Grilled Pita

grilled pita

[click image to enlarge]

Servings: 1


  • ½ wheat pita
  • 1 teaspoon whole cumin seeds*
  • 1 baby eggplant
  • 3 slices tomato or a few cherry or grape tomatoes
  • ¼ onion, sliced
  • ½ tablespoon feta**
  • 1 pinch parsley
  • 1 dash olive oil (optional)

*If you don't like whole cumin seeds, you can substitute paprika.
**For vegan, substitute ¼ avocado or hummus for the feta.

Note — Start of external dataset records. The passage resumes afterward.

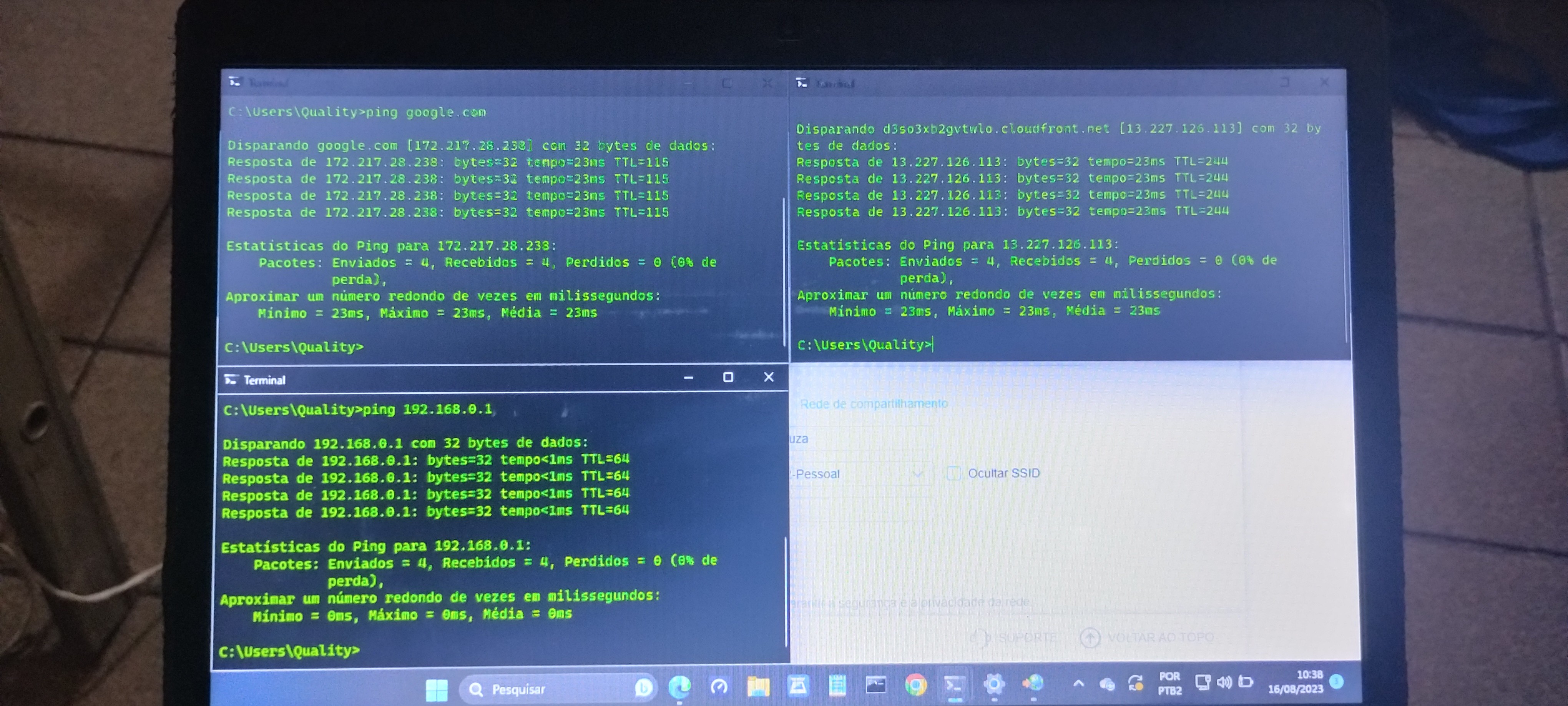Open Microsoft Edge from the taskbar
The height and width of the screenshot is (706, 1568).
tap(679, 687)
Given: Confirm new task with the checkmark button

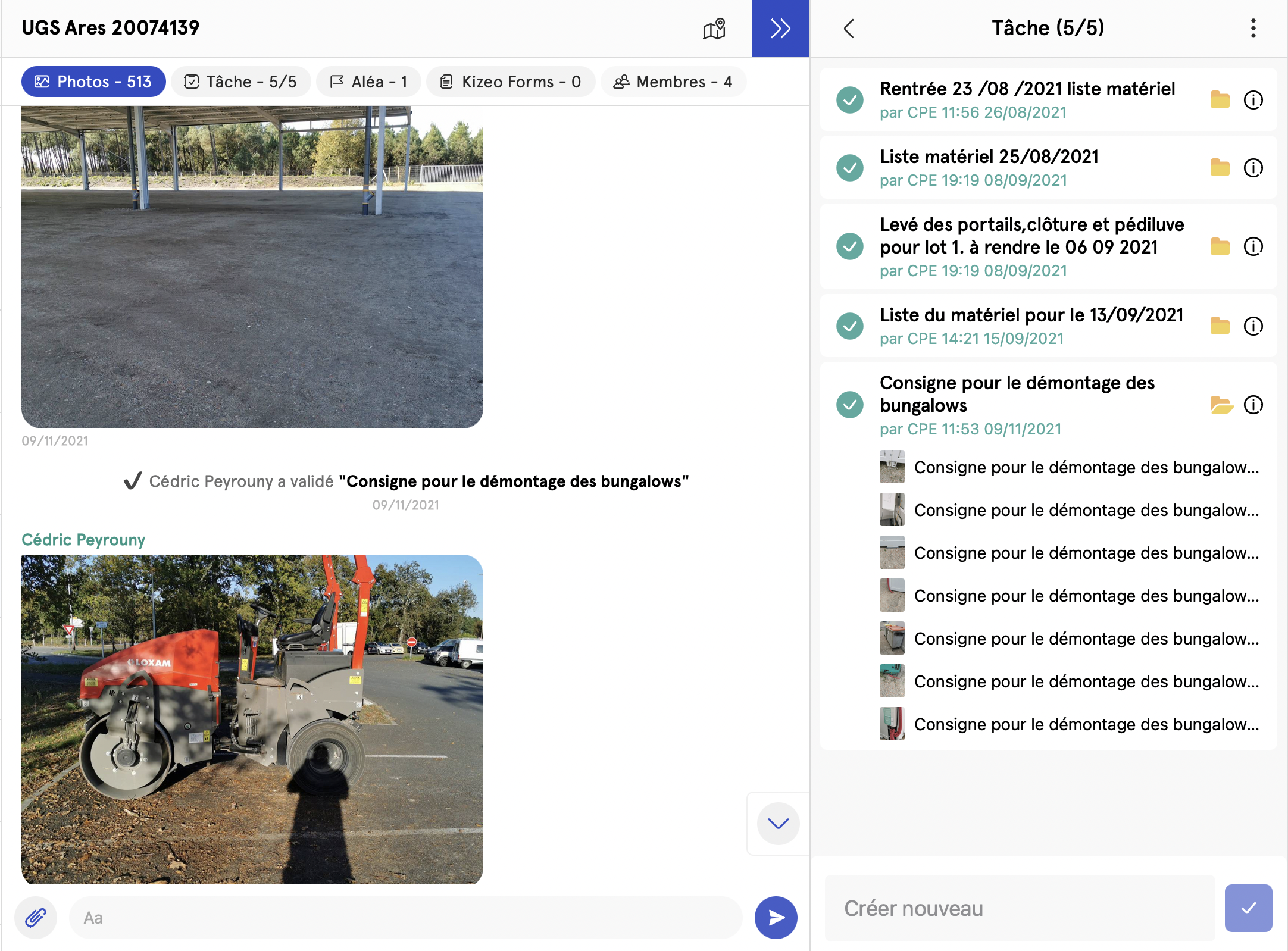Looking at the screenshot, I should click(1248, 908).
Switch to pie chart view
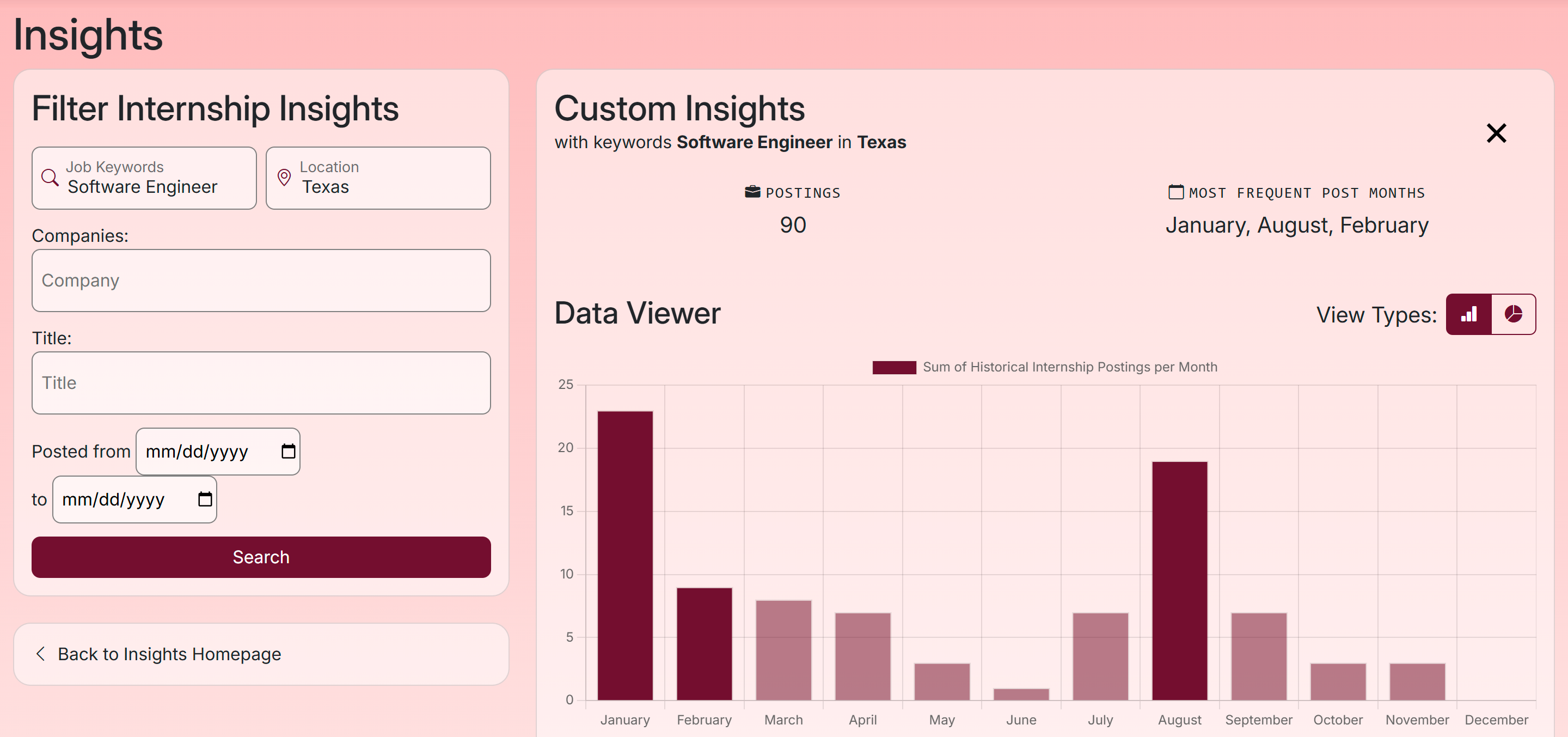The width and height of the screenshot is (1568, 737). coord(1513,314)
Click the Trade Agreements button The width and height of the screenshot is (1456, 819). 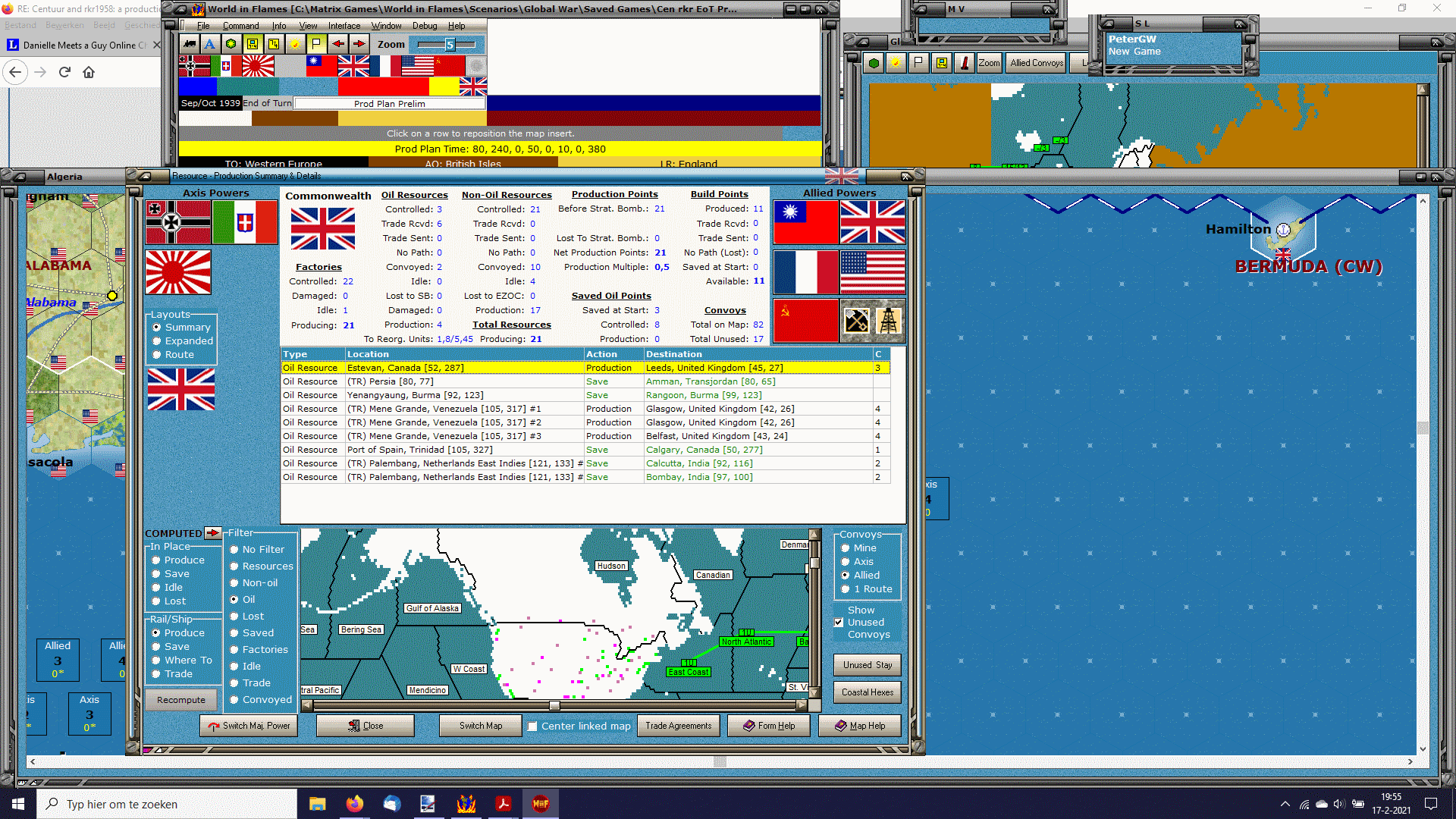pyautogui.click(x=678, y=726)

  1. Slice eggplant. Place on paper towel. Salt eggplant for 5 minutes to remove bitterness. After 5 minutes, rinse briefly under cold water. Dry on paper towel.
  2. Heat a nonstick such as a George Foreman Grill or Panini machine. If you don't have a grill, use a nonstick pan. Get grill HOT.
  3. Grill eggplant and sliced onions. Weigh down with grill press or large pot to get nice grill marks. Grill for about 5-8 minutes or until eggplant is soft.
  4. Slice the pita in half, or pull apart to open it up. Reserve the other side for your friend or for later use.
  5. Wet the pita for just a second under cold running water. Immediately sprinkle 1 teaspoon cumin seeds on open-face, soft side of the pita. Place the pita on the grill, soft side up, and press cumin seeds into bread with grill press. Grill both sides for a couple minutes turning a quarter of a rotation to get # marks on the bread. Its only for good looks!
  6. For assembly, place about 3-4 slices eggplant, then tomato, feta, and torn parsley on top. Put a dash ~1 teaspoon olive oil if desired for luscious look.

Additional information: appropriate for Lacto-Ovo Vegetarian, Vegan (if substituted as recommended). For gluten free diet, substitute Gluten Free corn tortilla for pita. You may further reduce fat and sodium content by using Low Sodium/Reduced Fat Feta Cheese.